(begin)

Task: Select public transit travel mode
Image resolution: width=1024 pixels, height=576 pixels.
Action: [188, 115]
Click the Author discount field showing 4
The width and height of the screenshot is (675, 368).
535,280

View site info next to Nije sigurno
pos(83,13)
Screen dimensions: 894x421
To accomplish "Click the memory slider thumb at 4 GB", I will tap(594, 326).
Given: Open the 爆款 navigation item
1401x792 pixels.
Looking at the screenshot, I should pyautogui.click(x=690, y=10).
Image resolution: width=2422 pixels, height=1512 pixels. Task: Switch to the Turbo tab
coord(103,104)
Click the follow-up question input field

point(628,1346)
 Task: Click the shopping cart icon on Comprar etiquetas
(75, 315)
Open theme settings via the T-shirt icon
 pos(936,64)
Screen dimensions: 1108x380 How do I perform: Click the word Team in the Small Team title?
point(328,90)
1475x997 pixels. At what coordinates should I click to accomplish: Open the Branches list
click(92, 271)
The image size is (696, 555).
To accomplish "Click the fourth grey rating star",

(end)

EXERCISE PROMPT:
Please format the records above, from their first line up to and including the line with "point(328,90)", as a Markdown table with the columns No. and Line. Leave out any blank lines.

EXPECTED ANSWER:
| No. | Line |
|---|---|
| 1 | Task: Select public transit travel mode |
| 2 | Image resolution: width=1024 pixels, height=576 pixels. |
| 3 | Action: [188, 115] |
| 4 | Click the Author discount field showing 4 |
| 5 | The width and height of the screenshot is (675, 368). |
| 6 | 535,280 |
| 7 | View site info next to Nije sigurno |
| 8 | pos(83,13) |
| 9 | Screen dimensions: 894x421 |
| 10 | To accomplish "Click the memory slider thumb at 4 GB", I will tap(594, 326). |
| 11 | Given: Open the 爆款 navigation item |
| 12 | 1401x792 pixels. |
| 13 | Looking at the screenshot, I should pyautogui.click(x=690, y=10). |
| 14 | Image resolution: width=2422 pixels, height=1512 pixels. Task: Switch to the Turbo tab |
| 15 | coord(103,104) |
| 16 | Click the follow-up question input field |
| 17 | point(628,1346) |
| 18 |  Task: Click the shopping cart icon on Comprar etiquetas |
| 19 | (75, 315) |
| 20 | Open theme settings via the T-shirt icon |
| 21 |  pos(936,64) |
| 22 | Screen dimensions: 1108x380 How do I perform: Click the word Team in the Small Team title? |
| 23 | point(328,90) |